Quand nous eûmes bien épanché notre cœur dans ce silence, quand tous nos secrets intimes de lui à moi, de moi à lui, furent épuisés, nous retrouvâmes la parole lui et moi, et la conversation reprit son cours.

— Approche-moi le thé, me dit-il ; charge ma pipe, ranime le feu, et buvons du thé, puisqu’aussi bien, pauvre jeune homme, le rhum vous monte au cerveau comme le tabac ! Trop heureux encore si monsieur peut dormir quand il aura deux ou trois tasses de thé dans le cerveau !

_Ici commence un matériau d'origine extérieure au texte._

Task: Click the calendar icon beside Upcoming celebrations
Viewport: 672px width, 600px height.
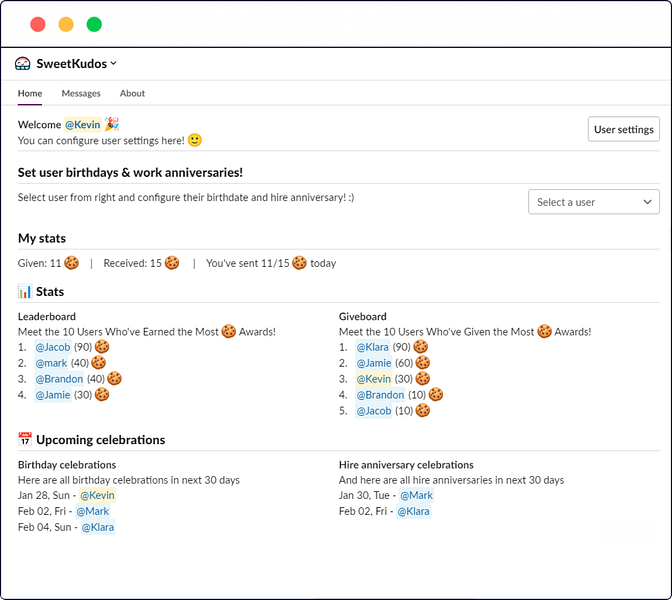Action: point(25,440)
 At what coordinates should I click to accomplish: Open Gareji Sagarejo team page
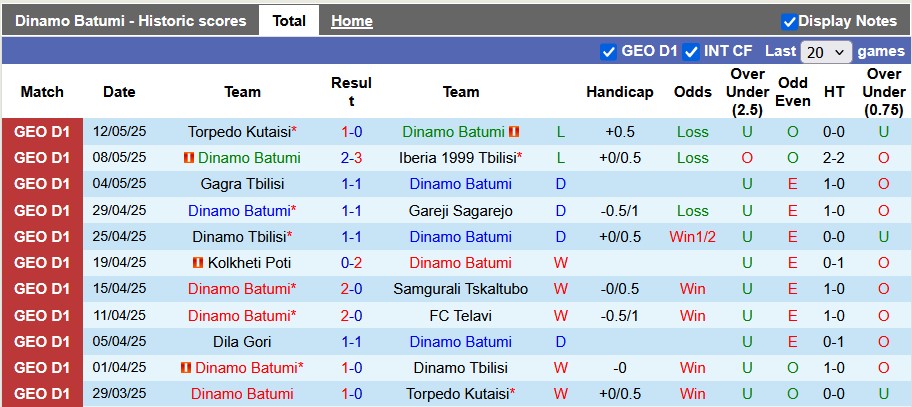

Il se prit à sourire. J’approchai le thé, je découvris la théière, je chargeai la pipe ; le tabac et le thé jetèrent leur arôme. Le général se retourna pour regarder le portrait de sa fille ; puis, de sa fille, son regard se porta sur moi, sur le thé, sur sa pipe ; il avait en cet instant toute la physionomie d’un homme heureux.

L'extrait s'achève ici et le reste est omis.